Stored data entries
Start of Block

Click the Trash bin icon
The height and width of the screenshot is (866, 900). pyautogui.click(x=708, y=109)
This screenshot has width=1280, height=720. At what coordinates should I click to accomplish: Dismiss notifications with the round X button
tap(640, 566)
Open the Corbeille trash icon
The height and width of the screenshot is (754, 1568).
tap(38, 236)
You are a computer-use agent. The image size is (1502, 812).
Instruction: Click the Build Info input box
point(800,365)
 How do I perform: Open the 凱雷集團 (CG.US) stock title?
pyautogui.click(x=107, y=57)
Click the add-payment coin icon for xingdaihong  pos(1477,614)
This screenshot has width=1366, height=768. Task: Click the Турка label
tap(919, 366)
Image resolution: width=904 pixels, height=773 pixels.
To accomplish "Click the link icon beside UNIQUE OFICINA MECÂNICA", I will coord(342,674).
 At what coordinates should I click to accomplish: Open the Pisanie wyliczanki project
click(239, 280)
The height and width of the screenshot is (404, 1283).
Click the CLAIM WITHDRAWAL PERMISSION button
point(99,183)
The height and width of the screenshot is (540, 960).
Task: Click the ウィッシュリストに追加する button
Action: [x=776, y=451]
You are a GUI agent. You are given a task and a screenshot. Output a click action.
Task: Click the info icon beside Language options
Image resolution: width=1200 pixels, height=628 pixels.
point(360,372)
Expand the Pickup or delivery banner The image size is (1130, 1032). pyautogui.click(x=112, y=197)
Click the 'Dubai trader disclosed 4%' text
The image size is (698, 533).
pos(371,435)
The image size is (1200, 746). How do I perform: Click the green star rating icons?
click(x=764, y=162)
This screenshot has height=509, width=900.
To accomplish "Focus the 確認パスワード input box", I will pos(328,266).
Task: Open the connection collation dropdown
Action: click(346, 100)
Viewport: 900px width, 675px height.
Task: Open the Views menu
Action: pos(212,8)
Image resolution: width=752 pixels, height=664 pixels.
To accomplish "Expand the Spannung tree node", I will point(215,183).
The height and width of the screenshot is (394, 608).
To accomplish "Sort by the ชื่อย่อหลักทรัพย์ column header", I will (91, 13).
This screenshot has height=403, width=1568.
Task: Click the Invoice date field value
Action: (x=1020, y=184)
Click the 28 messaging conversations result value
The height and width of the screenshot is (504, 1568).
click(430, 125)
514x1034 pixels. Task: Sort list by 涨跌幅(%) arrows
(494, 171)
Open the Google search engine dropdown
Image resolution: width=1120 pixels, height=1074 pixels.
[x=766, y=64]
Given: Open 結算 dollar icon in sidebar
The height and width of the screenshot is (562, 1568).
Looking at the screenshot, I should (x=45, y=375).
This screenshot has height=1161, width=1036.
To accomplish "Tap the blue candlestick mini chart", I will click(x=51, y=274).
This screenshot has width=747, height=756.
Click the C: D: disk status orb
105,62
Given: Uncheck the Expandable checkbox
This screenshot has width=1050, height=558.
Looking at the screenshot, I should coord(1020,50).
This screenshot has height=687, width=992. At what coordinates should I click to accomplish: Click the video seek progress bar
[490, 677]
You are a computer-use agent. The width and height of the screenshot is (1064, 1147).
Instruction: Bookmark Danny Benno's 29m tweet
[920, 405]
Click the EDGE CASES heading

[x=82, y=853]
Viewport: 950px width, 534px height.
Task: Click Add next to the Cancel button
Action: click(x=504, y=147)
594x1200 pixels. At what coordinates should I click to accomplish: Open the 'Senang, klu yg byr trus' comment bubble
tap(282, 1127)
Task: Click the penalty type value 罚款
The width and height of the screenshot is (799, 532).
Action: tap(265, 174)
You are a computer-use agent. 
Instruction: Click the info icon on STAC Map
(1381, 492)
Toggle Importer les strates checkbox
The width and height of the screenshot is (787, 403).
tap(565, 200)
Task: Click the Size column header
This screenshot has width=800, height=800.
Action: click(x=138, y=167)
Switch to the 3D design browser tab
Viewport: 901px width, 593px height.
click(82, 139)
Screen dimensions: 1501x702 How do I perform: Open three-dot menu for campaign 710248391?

End of Block

• **Problem description**:
How many lines in the data above contain the word "computer"? Reply with only that figure.

• **Response area**:
3